◆ Excerpted passage:
Peggy Lee - The Christmas Song (Merry Christmas to You)
The Pretenders - 2000 Miles
Merle Haggard - Silver Bells
The Carpenters - Have Yourself a Merry Little Christmas
Leo Kottke - Accordion Bells
Remember, like your favorite burger, it's better with cheese.
December 12, 2008
Free Download: New Hoosier Pete Live EP
"In St. Louis things didn't seem to be so good, and he got into a row with a hooker he picked up on Market Street who tried to roll him, so as a guy told him there were plenty jobs to be had in Louisville he began to beat his way east. By the time he got to New Albany it was hot as the hinges of hell; he'd had poor luck on hitches and his feet were swollen and blistered. He stood a long time looking into the swift brown current of the Ohio, too tired to go any further. He hated the idea of tramping around looking for a job. The river was the color of gingerbread; he started to think of the gingercookies Lizzie Green used to make in his mother's kitchen and he thought he was a damn fool to be bumming around like this. He'd go home and plant himself among the weeds, that's what he'd do."-- John Dos Passos, The 42nd Parallel
Listen to (and download) the new Hoosier Pete EP, Swirling Gingerbread River: Live at Lisa's 9-12-2008.
Recorded at the release party for Portland, Swirling Gingerbread River is a rough & ready live document of the Hoosier Pete sound.
Hoosier Pete wrote & played it
Dan Willems recorded it
Hoosier Pete salted it
December 11, 2008
Rain Ankle Deep
Worse for him, I suppose. You can tell he's pissed.
And then, there was that new job. I thought I had it wrapped up for sure: I had to do so many sleazy things to get it, and in the end, I had to swallow my pride, make some promises I didn't want to keep, and really PAY THE PIPER, as they say. Not that I was really looking forward to it, but you know, I can only be in sales for so many more years, especially with the economy going to hell like it is.

◆ Data section:
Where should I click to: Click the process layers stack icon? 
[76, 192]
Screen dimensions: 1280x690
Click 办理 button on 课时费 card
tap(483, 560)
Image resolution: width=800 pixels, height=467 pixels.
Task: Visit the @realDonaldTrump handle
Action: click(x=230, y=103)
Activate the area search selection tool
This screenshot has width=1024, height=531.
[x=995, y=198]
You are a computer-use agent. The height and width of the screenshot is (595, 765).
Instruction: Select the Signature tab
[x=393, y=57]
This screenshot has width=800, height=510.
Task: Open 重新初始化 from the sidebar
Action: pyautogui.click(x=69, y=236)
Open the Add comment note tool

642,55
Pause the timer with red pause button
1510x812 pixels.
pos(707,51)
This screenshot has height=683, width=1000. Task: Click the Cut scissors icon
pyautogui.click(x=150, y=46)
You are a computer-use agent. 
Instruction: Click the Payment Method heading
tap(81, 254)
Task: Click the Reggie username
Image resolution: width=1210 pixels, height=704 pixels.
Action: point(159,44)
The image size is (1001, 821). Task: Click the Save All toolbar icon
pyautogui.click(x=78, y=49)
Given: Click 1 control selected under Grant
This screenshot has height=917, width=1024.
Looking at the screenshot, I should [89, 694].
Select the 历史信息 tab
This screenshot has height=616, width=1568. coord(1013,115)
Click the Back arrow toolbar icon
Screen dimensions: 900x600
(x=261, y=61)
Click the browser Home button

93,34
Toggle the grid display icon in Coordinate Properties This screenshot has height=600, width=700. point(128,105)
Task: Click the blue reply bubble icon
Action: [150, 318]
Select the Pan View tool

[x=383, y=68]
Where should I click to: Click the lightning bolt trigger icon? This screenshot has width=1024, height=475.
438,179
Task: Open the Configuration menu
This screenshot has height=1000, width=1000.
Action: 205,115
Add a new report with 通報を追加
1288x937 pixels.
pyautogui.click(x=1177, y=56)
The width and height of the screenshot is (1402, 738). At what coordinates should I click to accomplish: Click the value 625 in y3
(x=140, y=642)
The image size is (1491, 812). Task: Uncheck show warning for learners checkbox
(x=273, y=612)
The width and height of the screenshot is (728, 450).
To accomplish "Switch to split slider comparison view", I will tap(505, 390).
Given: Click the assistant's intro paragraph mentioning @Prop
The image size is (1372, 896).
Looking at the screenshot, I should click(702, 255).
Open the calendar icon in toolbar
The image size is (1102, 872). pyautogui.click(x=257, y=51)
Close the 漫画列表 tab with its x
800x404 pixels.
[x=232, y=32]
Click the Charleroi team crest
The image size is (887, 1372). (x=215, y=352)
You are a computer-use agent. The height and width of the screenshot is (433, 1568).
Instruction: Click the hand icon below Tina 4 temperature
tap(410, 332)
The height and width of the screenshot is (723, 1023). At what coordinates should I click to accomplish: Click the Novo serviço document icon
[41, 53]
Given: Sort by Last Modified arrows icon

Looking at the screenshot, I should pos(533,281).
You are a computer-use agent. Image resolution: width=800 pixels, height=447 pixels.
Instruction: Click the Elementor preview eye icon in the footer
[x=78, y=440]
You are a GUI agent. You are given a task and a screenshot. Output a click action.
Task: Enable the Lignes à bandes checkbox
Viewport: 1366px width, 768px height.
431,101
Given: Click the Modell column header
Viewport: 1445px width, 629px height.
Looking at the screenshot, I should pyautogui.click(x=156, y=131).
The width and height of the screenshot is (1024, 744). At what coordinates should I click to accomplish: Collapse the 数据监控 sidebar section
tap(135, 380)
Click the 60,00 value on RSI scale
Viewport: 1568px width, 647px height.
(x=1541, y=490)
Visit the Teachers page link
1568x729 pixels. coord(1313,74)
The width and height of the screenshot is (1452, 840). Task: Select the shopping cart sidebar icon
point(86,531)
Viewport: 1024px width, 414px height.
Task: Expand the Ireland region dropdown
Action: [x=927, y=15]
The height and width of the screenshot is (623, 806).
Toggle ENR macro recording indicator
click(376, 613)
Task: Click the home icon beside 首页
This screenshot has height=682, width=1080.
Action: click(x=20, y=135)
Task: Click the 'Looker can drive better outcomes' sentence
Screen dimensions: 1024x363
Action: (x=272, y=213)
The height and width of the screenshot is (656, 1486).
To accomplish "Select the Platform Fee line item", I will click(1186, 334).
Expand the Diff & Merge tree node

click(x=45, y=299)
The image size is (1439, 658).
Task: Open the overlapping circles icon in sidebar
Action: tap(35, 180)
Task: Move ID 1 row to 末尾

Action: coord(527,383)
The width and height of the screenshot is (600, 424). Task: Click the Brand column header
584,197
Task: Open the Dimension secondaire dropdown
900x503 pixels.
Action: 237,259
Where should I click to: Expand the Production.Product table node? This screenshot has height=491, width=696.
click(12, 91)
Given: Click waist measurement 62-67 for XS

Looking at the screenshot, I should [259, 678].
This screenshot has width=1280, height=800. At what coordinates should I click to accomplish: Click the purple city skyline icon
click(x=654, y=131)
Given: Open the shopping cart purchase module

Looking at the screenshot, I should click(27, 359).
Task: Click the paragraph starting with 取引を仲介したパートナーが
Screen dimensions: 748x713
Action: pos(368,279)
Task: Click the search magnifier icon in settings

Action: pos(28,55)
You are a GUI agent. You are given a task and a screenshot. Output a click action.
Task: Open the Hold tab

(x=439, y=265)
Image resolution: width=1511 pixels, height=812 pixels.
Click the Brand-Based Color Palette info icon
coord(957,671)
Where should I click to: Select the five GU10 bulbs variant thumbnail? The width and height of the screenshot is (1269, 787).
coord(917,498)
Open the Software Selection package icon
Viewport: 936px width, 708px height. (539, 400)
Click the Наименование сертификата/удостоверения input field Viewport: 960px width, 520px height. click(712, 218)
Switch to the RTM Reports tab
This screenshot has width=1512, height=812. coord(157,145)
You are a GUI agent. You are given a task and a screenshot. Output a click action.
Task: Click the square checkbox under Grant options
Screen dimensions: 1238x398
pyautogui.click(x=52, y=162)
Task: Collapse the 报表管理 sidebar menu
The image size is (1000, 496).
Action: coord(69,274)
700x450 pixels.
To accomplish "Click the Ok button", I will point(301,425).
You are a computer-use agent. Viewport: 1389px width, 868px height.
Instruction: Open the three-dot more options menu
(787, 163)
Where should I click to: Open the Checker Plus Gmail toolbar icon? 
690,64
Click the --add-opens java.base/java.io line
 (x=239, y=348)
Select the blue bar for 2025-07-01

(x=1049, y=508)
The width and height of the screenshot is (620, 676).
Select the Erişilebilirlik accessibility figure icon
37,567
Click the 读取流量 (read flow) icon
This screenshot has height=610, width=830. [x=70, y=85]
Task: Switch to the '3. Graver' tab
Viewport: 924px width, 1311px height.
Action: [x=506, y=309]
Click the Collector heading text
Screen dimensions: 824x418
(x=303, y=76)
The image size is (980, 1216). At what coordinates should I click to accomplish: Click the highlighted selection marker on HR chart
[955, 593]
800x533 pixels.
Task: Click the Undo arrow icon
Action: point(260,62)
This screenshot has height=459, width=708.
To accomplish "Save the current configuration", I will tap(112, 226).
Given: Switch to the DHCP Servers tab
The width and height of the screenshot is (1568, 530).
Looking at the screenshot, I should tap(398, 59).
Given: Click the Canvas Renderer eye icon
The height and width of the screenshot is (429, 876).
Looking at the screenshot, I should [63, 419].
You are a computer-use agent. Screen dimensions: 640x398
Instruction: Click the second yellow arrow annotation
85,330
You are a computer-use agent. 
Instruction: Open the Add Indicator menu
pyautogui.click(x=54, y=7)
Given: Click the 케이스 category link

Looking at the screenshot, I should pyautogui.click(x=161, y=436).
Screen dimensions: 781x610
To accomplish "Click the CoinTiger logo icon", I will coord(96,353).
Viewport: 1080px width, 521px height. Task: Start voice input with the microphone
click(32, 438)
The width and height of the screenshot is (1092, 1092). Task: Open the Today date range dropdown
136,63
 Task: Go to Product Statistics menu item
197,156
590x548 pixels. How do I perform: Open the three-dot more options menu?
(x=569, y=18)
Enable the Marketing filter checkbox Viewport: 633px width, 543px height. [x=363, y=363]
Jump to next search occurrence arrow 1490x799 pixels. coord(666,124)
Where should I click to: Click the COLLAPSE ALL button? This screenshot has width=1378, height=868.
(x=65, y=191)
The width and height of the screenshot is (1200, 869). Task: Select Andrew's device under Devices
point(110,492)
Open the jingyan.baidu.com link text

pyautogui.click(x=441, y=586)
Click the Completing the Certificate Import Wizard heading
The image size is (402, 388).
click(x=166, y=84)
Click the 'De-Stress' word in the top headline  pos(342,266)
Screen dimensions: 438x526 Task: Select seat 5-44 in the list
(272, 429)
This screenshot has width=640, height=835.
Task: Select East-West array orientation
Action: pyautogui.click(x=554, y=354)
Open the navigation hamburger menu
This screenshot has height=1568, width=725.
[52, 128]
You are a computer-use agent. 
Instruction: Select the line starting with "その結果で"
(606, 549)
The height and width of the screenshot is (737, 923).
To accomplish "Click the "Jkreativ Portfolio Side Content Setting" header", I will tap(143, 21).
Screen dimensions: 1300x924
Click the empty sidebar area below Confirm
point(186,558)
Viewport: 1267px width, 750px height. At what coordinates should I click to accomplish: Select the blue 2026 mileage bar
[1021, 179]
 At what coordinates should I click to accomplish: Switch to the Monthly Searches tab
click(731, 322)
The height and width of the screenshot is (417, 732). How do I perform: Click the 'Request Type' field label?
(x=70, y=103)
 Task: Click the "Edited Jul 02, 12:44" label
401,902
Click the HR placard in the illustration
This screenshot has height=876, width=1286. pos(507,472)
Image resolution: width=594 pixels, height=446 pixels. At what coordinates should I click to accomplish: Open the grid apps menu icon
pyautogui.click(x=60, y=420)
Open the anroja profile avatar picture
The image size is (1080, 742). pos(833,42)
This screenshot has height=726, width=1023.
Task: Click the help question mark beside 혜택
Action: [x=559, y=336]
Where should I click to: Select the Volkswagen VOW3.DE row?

◆ Exercise description:
Type out the blog excerpt above word for word, from "Recorded at the" up to and including "like it is.".

◆ Task solution:
Recorded at the release party for Portland, Swirling Gingerbread River is a rough & ready live document of the Hoosier Pete sound.
Hoosier Pete wrote & played it
Dan Willems recorded it
Hoosier Pete salted it
December 11, 2008
Rain Ankle Deep
Worse for him, I suppose. You can tell he's pissed.
And then, there was that new job. I thought I had it wrapped up for sure: I had to do so many sleazy things to get it, and in the end, I had to swallow my pride, make some promises I didn't want to keep, and really PAY THE PIPER, as they say. Not that I was really looking forward to it, but you know, I can only be in sales for so many more years, especially with the economy going to hell like it is.